John McQueen

“Baskets. Even the word seems humble, self-effacing, and traditional…No one expects a concert of contemporary music to sound like Bach, or a contemporary painting to look like a Leonardo. Strange, then, that many expect contemporary baskets to be just like baskets of another century.”[i] 

John McQueen (American, b. 1943) is known for his complex sculptural baskets that utilize an array of natural resources that he personally “selects, gathers, and prepares” for construction.[ii] These materials, which range from burs and twigs to vines and bark, are used not only to emphasize the connections between humans and nature, but to also explore issues involving form, language, and containment. McQueen’s diverse body of work “hover[s], often with great humor, in the gap between craft, sculpture, and conceptual art.”[iii] For basketry, however, his contributions have been instrumental in redefining the discipline and developing a new contemporary aesthetic.

EARLY YEARS

McQueen was born in Oakland, Illinois, but around the age of ten his family moved to Fort Lauderdale, Florida. At that time, the Sunshine State had “something wild and uncivilized about it.”[iv] McQueen was aware of the “abundant vegetation” surrounding him, but instead of exploring nature, he primarily focused on mechanical objects in his youth.[v] This was an interest that he inherited from his father who was a licensed mechanic for the airline industry. In fact, McQueen “connects” his basket making “with [his] father building planes, fitting parts together.”[vi] He believes “it is a type of construction or building [he] got through osmosis.”[vii]

McQueen’s mother, on the other hand, introduced him to art and “encouraged” his creative activities.[viii] In 1971 he earned a Bachelor of Art degree with a focus on sculpture from the University of South Florida in Tampa.

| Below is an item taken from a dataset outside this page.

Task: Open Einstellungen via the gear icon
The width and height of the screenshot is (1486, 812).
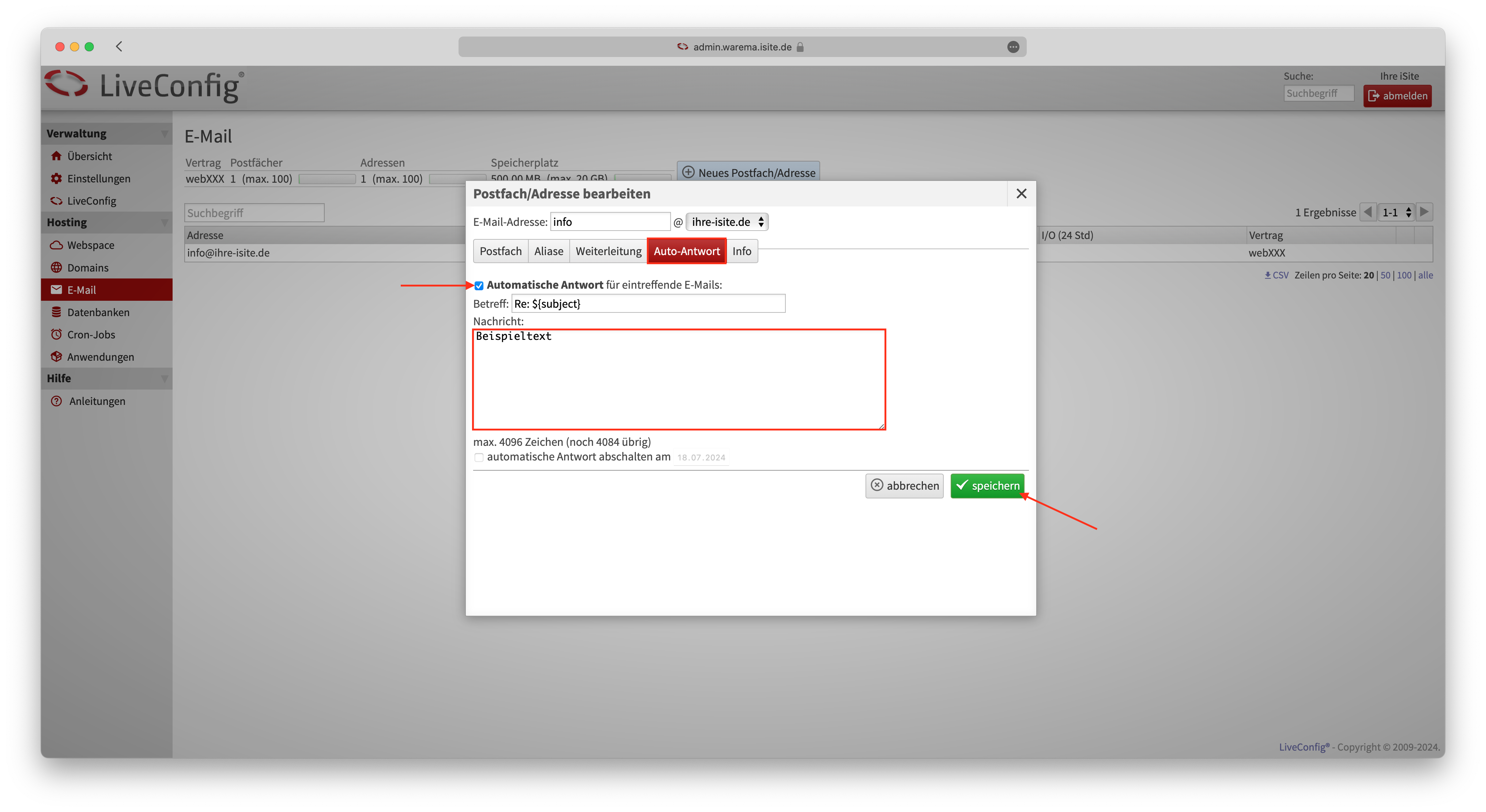Action: pos(56,178)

During this period, McQueen often worked with living materials such as sod or adobe and his sculptures explored concepts such as how “man uses trees as metaphors for himself in nature.”[ix] Coincidentally, this was where McQueen was artistically, right before his transition to baskets.[x]

After graduating, McQueen longed for “a new perspective.”[xi] He found that in New Mexico. While living there, he “was drawn to the Native American reservations” and on one occasion he witnessed “a basket maker weaving a basket large enough for him to sit inside as he worked up the walls.”[xii] “[McQueen] was startled by its beauty and simplicity.”[xiii] In addition, “the scale of this form was mesmerizing. [He] wanted to replicate [this] accomplishment.”[xiv] McQueen initially explored the mechanics of these woven constructions on his own. However, his immense curiosity eventually led him to seek further instruction at Tyler School of Art at Temple University in Philadelphia, Pennsylvania. McQueen entered the textile program there and received a Master of Fine Arts in 1975.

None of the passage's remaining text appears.